I also found great summaries of the quake and the events on the  EPGFZ from USGS (see: http://earthquake.usgs.gov/earthquakes/eqarchives/poster/2010/20100112.pdf  for a nice summary chart about the geophysics of the earthquake)

But I wasn't getting an answer to the duration!

One strategy to use in questions like this is to try and get the original data for yourself.  I know that seismographs record earthquake data, so I thought I might be able to get the raw data from a sesmiograph.  Hence, my next query:  [ Haiti earthquake seismograph ]

This also didn't work too well.  When I looked through the results, I found lots of seismographs, but no charts or real data I could inspect.

Hmmmm...  Where were the earthquake charts I'd been expecting?

As I read one description of a seismograph that had recorded the quake, I saw the word "seismogram" and realized what a mistake I'd been making.  A "seismograph" is the device that records quakes, a "seismogram" is the RECORDING of the quake.

So my query searching for a seismograph was looking for the instrument, not the data!

New query:  [ Haiti earthquake seismogram ] -- and I started finding the charts I was expecting.  Boston College (http://bcespquakes.wordpress.com/2010/01/12/351/) has a nice chart, but not a lot of time details.

A few results down is the REV (Rapid Earthquake Viewer) site run by the University of South Carolina Sesmiology Department.   Now I was getting somewhere!

It was pretty quick to navigate their site and drill down to the Haiti earthquake of Jan 12, 2001.   (Yeah, one of the skills of a good searcher is being able to figure out what deep web information a given site has and use their controls to get to what you really want).

In a couple of clicks I got to a nice compilation of seismograms from the Univ.

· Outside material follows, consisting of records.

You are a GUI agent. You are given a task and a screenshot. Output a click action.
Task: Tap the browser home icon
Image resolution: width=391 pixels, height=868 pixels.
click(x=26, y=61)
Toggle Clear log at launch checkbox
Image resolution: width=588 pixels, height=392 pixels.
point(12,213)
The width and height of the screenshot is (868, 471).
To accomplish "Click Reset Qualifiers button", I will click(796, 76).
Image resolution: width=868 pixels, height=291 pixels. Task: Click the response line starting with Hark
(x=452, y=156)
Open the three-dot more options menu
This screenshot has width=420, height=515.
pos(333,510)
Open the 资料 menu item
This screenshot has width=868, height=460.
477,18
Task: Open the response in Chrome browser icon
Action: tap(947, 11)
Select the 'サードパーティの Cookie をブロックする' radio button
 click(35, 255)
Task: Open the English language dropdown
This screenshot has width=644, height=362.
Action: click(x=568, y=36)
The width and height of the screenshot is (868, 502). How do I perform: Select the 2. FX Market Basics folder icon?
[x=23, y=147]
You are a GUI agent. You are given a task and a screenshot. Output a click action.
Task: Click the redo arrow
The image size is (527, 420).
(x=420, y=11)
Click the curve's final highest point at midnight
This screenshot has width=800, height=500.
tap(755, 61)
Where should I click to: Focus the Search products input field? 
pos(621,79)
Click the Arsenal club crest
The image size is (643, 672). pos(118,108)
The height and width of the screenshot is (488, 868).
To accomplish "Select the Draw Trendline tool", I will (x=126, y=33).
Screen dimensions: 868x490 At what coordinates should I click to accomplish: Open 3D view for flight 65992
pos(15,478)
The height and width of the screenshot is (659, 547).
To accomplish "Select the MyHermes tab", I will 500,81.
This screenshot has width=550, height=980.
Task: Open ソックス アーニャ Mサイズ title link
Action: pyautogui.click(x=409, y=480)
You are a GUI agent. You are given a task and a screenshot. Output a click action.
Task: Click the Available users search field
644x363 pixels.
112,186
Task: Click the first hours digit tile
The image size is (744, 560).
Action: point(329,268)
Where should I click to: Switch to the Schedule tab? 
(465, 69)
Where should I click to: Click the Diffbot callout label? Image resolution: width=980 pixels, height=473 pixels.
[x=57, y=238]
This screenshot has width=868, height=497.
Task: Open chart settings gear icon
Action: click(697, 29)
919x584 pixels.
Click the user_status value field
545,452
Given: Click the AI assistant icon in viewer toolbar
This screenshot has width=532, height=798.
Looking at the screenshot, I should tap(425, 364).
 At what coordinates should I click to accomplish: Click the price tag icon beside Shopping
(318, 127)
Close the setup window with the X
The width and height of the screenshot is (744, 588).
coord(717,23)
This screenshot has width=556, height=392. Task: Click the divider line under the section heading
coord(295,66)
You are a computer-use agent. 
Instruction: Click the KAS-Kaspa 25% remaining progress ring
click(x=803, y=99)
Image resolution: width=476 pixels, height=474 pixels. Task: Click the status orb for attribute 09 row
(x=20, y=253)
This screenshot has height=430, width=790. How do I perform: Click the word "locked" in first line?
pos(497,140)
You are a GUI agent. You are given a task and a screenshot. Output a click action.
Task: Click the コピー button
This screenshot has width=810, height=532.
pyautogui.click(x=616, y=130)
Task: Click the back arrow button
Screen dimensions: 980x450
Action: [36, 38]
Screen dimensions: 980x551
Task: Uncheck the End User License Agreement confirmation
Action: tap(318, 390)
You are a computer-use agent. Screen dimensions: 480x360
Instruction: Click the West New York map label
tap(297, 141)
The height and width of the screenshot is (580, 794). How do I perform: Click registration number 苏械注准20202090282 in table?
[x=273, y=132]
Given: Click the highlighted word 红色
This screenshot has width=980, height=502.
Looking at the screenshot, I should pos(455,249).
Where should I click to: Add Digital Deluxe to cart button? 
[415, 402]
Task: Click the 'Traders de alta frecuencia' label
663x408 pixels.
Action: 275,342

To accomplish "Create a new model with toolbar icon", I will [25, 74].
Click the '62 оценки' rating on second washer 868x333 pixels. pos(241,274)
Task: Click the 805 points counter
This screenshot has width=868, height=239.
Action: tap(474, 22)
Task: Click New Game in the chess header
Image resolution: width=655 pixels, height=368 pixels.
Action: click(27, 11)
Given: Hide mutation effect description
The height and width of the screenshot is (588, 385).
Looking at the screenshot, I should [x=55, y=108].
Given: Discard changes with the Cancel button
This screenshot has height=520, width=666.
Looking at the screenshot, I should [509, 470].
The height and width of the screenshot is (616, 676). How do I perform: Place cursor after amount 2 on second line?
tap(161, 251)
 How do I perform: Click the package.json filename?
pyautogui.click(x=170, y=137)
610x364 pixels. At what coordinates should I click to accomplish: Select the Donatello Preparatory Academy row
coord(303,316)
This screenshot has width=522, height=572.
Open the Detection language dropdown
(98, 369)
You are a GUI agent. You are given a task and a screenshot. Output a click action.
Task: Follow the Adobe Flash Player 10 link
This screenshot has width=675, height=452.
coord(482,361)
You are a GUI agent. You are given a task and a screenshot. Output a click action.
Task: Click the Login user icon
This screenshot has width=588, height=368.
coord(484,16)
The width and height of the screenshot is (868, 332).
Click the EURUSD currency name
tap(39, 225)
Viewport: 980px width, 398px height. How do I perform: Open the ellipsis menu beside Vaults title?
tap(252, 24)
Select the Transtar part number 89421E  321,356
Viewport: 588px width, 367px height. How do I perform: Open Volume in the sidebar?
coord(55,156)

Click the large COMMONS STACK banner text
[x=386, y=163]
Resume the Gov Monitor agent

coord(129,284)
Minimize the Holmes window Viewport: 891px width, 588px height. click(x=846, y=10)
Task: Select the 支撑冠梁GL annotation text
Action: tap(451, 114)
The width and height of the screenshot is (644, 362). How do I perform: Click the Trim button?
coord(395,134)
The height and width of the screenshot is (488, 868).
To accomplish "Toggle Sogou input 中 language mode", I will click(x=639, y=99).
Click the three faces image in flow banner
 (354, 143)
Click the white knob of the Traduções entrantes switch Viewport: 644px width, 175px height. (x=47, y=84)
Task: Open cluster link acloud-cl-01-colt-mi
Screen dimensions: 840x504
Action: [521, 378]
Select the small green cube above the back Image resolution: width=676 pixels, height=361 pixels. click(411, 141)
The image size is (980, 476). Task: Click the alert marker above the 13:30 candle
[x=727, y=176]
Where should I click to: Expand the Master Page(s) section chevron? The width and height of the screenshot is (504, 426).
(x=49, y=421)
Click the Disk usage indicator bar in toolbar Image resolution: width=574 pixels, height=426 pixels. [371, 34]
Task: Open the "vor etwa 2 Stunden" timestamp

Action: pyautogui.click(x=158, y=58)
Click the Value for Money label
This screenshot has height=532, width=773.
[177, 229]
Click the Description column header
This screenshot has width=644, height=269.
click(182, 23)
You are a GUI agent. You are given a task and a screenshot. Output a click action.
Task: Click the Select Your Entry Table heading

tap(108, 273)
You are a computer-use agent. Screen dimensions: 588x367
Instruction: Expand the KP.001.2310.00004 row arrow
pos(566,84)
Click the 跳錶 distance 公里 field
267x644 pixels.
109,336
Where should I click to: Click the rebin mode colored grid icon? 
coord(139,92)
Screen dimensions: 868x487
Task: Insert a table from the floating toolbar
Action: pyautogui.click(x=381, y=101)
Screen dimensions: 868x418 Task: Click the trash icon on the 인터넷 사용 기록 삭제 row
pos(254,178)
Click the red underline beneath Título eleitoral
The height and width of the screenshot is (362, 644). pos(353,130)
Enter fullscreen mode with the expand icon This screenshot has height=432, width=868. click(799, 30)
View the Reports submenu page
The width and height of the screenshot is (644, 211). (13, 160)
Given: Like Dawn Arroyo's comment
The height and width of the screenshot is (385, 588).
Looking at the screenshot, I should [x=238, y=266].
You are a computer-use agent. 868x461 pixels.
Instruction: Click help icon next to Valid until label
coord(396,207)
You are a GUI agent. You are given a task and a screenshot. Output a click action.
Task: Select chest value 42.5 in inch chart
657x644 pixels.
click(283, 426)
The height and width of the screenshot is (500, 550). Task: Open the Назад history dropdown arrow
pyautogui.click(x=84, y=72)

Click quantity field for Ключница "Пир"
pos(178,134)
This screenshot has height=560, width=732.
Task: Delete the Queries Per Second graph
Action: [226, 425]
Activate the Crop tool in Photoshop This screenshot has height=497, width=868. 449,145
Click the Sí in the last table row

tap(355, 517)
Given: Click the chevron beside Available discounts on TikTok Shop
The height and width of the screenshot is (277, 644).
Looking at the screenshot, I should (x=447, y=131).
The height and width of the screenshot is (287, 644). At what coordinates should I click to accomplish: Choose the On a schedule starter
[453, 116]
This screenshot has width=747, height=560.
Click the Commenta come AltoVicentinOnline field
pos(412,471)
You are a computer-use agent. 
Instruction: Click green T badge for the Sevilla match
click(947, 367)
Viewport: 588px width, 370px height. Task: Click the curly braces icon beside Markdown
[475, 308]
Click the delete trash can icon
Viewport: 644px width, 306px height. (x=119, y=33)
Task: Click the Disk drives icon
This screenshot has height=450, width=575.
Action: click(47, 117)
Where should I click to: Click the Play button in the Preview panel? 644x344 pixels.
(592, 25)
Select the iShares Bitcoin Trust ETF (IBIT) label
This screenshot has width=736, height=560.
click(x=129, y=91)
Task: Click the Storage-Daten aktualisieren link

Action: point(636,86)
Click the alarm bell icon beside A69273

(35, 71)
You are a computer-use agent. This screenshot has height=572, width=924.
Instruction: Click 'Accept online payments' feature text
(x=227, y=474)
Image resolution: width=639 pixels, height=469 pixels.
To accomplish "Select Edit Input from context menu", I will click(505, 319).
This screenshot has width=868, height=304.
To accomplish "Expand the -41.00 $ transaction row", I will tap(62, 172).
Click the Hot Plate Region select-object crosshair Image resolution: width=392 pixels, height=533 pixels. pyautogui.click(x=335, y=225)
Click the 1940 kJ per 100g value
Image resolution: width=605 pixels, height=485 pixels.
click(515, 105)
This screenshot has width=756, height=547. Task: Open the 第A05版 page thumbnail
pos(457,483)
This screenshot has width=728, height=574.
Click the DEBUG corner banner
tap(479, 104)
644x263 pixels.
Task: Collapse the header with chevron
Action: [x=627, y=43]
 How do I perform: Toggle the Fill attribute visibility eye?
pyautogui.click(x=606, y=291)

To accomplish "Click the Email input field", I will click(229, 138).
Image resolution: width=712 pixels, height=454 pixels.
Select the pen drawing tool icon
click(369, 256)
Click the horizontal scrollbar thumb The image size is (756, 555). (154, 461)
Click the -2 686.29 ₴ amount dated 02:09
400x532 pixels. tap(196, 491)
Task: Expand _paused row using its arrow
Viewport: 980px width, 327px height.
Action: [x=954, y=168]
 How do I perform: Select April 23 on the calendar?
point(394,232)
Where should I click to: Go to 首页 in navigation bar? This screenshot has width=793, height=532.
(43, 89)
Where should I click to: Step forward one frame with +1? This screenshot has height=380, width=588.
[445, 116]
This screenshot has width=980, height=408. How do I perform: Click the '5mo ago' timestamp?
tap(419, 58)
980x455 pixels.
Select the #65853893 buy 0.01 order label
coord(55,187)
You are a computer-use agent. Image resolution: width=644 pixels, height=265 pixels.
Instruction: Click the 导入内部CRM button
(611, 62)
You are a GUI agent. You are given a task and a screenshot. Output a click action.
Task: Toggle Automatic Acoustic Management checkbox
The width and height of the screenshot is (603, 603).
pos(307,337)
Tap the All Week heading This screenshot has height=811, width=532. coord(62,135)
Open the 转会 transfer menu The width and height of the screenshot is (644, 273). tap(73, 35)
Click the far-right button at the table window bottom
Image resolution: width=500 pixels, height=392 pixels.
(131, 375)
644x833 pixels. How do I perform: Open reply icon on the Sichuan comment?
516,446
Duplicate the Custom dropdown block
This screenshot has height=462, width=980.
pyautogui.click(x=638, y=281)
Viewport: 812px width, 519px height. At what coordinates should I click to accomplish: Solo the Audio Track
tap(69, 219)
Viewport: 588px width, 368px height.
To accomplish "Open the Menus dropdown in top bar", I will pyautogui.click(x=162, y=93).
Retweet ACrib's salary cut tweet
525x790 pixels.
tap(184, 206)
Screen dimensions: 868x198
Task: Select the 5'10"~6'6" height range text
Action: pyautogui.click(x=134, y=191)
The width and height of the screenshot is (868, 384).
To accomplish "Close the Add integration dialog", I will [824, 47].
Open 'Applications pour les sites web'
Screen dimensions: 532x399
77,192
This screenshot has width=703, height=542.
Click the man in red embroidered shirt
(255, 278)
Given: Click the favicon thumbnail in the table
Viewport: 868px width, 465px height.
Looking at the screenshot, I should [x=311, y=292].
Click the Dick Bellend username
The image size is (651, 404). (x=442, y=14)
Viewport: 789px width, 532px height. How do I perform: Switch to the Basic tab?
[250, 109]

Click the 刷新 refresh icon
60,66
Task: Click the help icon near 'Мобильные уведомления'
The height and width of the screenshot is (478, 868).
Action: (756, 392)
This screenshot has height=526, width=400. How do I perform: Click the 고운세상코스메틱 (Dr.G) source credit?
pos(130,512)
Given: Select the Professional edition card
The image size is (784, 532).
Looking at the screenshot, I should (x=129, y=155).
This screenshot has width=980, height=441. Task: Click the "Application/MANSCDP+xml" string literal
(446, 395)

South Carolina REV site:  http://rev.seis.sc.edu/earthquakes/?eq_dbid=3286658

It's easy to see that the farther you get away from Haiti, the earthquake shock gets spread as the pressure waves propagate through the earth.  Ideally, to see the duration of actual on-the-ground-shaking you'd like to see the sesimogram from nearby.  In this chart you can see they list eleven charts from nearby (the Domincan Republic) and far away (Christmas Island).

If you look at just the seismogram below, you can see that the intense shaking is for around 10 seconds.


On the other hand...if you look at this next chart, you can see that the main shocks are for about 10 seconds, but then the ground keeps shaking at a lower level for quite some time.  I added the red dotted lines below to estimate the "normal background" shaking.  

So the question now has been transformed:  How do you define the end of earthquake shaking?  




Uh oh.  No WONDER people don't talk about the duration of the earthquake.  There are many factors that influence how long you feel the earth shaking.  Blog commenter Robin found this great FAQ from USGS that explains all of these different factors in great detail.  

Then, to make matters worse, I also found this chart on Wikipedia:  


                    

Earthquake in Haiti 2010, main shock and after shocks between 12. January and 29. January
with magnitudes larger than 4.0, data from USGS



This chart on Wikipedia from Bezur shows the incidence of fairly large aftershocks for quite some time immediately after the first earthquake.  This just makes the point even clearer--when do you say "the earth stopped moving"?  


Search Lessons:  As I said above, there are multiple lessons to learn from this challenge.  

(1)  Don't get discouraged by all of the arcane and confusing terminology you might find on the way.  Embrace it!  Revel in it!  Realize that as you learn arcane and hyper-specific terms, you're also learning how to find future items in this domain with great precision.  For example, I now know about the EPGFZ and the difference between a seismograph and a seismogram.  Next time I do an earthquake search, I'm going to be a little faster. 

This leads to my first Law of Search:  When searching, expect to learn a lot about the domain of interest.  You need to become an instant expert on the topic you're searching.   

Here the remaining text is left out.